__ESPLORA IL MATERIALE__:
1. Rispondi alle seguenti domande sulla recensione del film su Ian Curtis:
(a) Su quale libro è basato il film?
(b) Quale malattia colpì Curtis?
(c) Quali due nomi vengono citati a proposito dei videoclip di Corbijn?
2. Prosegui la recensione del film su Ian Curtis dopo la sua ultima frase.

__TESTO DELLA PAGINA__:
##############################
21 agosto 2013 Lascia un commento
Ma esiste una verita’ unica, precisa, incontestabile? No, non c’e’.
Non c’e’ qui e nemmeno nel libro della moglie. Ian Curtis divenne famoso per voglia e fortuna ma e’ marginale all’interno della storia, la sua storia che solo in parte coincide con la genesi della band seminale Joy Division.
Basato sul libro scritto dalla moglie Debbie, in realta’ le differenze tra pellicola e carta stampata si possono contare e sono parecchie.
Nessuna discrepanza degna di rilievo si badi bene, soltanto diverse conclusioni dalla medesima premessa e anche questo contribuisce all’idea che non esiste un solo modo d’intendere vita e morte di Curtis.
La fine di Curtis e’ nel suo passato, nella sua sensibilita’, nelle sue debolezze, nella sua incapacita’ o dovrei dire, nella sua resa innanzi al futuro.
Sposatosi giovanissimo, il successo da un lato fu voluto, dall’altro si scontro’ frontalmente con l’epilessia, la grave malattia che alla fine ebbe la meglio sui suoi nervi perche’ non fu mai in grado di controllarla.
Con la carriera in piena parabola ascendente ebbe una figlia ma nel contempo incontro’ una donna che amo’ veramente e la cui stessa presenza contribui’ a minare le fragili fondamenta sulle quali poggiava la sua vita.
La sfida tra le due donne, moglie ed amante fu serrata ma certo Curtis non se ne fece un vanto e semmai contirbui’ allo stato di confusione e forse nella scelta finale. Ma queste sono illazioni, restiamo al film.
Corbijn lo conosciamo tutti, grande, grandissimo artista i cui videoclip hanno impreziosito, spesso lanciato, la musica della crema del rock e pop mondiale e bastino due nomi su tutti, Depeche Mode e U2.
##############################
__Voci della raccolta__:

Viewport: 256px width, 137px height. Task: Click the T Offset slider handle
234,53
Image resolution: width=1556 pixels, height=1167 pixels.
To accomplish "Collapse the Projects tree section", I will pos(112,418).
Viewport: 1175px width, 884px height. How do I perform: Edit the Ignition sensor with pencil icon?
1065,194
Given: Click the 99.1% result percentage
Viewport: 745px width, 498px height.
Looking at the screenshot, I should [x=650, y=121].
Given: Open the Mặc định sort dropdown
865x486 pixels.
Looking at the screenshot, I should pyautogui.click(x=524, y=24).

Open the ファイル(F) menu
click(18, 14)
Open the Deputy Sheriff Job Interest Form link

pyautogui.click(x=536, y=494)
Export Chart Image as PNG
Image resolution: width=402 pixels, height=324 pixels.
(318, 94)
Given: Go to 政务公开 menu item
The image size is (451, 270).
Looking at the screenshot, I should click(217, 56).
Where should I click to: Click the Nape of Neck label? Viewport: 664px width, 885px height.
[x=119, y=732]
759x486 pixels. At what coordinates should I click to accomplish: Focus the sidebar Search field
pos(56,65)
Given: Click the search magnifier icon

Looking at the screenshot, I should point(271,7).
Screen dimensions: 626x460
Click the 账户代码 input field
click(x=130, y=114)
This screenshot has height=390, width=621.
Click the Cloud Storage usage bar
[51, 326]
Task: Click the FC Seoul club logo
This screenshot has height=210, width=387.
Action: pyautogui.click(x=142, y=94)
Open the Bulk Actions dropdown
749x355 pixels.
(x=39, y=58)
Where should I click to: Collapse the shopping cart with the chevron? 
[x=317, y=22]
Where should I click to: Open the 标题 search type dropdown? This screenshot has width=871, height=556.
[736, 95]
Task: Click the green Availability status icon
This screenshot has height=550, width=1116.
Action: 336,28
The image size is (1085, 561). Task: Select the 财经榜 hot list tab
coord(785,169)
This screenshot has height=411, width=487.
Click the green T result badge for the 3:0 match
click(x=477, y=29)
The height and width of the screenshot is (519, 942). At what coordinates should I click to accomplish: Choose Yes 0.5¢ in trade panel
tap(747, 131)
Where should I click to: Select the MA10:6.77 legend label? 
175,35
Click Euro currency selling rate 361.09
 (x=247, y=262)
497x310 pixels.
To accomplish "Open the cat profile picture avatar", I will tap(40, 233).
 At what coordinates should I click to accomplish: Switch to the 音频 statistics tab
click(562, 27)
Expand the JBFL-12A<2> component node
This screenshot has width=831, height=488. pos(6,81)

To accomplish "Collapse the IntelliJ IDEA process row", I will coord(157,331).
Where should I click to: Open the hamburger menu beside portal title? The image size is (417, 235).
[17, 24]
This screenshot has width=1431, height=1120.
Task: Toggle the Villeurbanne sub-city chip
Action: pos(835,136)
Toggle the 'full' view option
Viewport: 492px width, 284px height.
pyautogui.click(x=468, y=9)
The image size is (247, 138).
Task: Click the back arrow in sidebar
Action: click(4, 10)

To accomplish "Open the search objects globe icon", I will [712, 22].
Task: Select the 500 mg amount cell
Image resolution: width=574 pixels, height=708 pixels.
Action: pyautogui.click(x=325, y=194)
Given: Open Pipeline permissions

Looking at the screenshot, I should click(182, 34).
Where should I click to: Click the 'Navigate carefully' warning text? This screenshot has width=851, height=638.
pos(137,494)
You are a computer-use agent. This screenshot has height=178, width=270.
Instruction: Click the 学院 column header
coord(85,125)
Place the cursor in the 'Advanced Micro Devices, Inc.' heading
##############################
__SOLUZIONI__:
1.
(a) Sul libro scritto dalla moglie Debbie.
(b) L'epilessia.
(c) Depeche Mode e U2.

2.
Corbijn ha anche l’eta’ e l’esperienza del mestiere di chi in quegli anni li’ muoveva i primi passi artistici e fu testimone del suo racconto e tutta questa passione e la dedizione si sentono in ogni fotogramma del superbo bianco e nero che per scelta, tende a sgranare nel ricordi preziosi di ognuno di noi.
Nondimeno il merito di un film riuscitissimo e’ da attribuirsi agli interpreti tutti ma in special modo Sam Riley e Samantha Morton, i coniugi Curtis, che gia’ dalla presenza scenica, sorprendono e stupiscono per la straordinaria somiglianza con le controparti reali, forse piu’ imbelliti rispetto la realta’. Stravedo per la Morton e Sam Riley e’ immerso nel personaggio come solo Val Kilmer seppe fare con Jim Morrison.
Alla fine non so cosa consigliare e cosa concludere. Ian Curtis, le sue parole, la sua musica, non si esauriscono con un libro e con un film e del resto non siamo qui a parlarne perche’ fu il cantante morto giovane per eccellenza ma perche’ la sua voce risuona ancora nelle nostre anime oggi non piu’ adolescenti e perche’ dove egli non arrivo’, lo fecero molti altri epigoni che allo stesso modo seppero emozionarci.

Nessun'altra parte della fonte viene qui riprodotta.